The DLFCA graft was examined by angiography in randomized patients. Although the angiographic follow-up period was relatively short, the graft patency was excellent. Data are illustrated in Table 4. The DLFCA patency rate was 97.5% at 1 year and 93.7% at 3 years. These patency rates compared well with the patency of the other arterial graft conduits, such as the IMA, GEA, and RA [1, 7, 10, 22]. Moreover, the event-free rates were 97.3% and 90.5% at 1 and 3 years, respectively. Late death was observed in only 1 patient (0.7%). The cause of late death was unknown, referred to by relatives as sudden death. Six patients with recurrence of angina were angiographicaly studied; none of them had a DLFCA graft failure, but 1 patient had radial graft stenosis treated by percutaneous angioplasty.

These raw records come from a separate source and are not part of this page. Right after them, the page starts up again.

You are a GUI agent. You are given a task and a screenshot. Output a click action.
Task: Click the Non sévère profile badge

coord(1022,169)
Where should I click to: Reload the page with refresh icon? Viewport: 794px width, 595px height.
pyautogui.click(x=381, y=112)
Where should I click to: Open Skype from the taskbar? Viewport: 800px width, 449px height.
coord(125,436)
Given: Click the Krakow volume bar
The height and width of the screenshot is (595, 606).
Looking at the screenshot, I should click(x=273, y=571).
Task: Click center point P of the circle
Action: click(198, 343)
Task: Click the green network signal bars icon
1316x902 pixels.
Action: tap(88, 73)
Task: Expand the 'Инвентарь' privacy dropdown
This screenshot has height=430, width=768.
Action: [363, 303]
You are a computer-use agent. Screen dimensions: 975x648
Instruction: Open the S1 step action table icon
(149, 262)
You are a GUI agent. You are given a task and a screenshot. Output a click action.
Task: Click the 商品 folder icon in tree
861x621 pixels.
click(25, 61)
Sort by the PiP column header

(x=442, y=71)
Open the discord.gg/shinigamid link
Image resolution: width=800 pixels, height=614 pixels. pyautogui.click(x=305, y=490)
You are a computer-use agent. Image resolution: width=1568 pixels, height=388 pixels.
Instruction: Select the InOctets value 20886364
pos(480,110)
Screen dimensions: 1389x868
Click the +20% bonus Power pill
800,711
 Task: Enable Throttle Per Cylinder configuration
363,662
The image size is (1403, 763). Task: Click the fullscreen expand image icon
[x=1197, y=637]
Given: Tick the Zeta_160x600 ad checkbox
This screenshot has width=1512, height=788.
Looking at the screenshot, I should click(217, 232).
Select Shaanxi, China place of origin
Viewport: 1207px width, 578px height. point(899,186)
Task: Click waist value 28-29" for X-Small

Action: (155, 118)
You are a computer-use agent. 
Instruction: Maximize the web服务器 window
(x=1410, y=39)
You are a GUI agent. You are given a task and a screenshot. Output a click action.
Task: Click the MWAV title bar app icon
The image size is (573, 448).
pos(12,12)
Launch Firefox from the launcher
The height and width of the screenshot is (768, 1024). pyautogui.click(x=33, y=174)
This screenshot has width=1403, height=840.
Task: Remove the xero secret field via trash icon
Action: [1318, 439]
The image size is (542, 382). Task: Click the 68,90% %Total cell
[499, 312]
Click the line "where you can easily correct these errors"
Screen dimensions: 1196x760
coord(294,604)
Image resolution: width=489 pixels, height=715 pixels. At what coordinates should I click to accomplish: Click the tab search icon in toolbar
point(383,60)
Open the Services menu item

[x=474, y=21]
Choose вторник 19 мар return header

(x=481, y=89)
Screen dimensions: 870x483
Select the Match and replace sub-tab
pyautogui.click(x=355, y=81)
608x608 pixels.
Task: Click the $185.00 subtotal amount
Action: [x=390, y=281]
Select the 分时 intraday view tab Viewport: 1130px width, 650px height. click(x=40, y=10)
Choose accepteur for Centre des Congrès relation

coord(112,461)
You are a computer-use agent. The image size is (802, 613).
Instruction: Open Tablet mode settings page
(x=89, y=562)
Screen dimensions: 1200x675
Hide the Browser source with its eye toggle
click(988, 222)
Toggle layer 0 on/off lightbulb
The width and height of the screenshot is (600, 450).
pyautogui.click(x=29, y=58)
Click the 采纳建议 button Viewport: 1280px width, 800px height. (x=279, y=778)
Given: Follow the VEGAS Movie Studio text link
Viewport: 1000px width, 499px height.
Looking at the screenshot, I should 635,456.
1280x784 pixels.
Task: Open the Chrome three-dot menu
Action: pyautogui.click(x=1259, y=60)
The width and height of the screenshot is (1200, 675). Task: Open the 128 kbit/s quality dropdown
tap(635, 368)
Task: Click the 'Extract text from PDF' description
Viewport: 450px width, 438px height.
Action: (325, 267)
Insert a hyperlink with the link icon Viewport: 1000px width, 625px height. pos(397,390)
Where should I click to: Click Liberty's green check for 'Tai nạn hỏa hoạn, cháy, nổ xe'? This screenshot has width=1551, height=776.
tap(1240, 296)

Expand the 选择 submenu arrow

Arrhythmia requiring hospitalization occurred in 4 patients; these patients were also studied by angiography and patency of the graft was observed.
In our series, a string sign, which was defined as a severe and extensive narrowing of the whole body of the graft, was never observed. Moreover, we studied the vasoreactivity of the DLFCA in 12 consecutive patients, at a mean of 387 ± 42 days after operation. Serotonin was selectively injected into the LIMA and into the DLFCA. In accordance with the protocol used by Spetri and colleagues [23], an increasing dose was used (10-6 and 10-5 M at an infusion rate of 3 mL/min, for 3 minutes). No vasoconstriction response was observed for the LIMA and the DLFCA; these data were not conclusive and more reactivity studies must be performed.
In conclusion, no adverse effects were noted after CABG using the DLFCA graft in our series, and the patency rates of the DLFCA graft were excellent and similar to the other arterial conduits. We think that the use of the DLFCA bypass contributed to increasing total arterial myocardial revascularization and improves life expectancy and the quality of life of patients undergoing CABG because of the improved long-term graft patency of this arterial conduit with respect to the saphenous vein. We conclude that arterial revascularization with the DLFCA is technically feasible and safe with a low morbidity and mortality rate; the midterm results allow us to extend our surgical strategy of myocardial revascularization.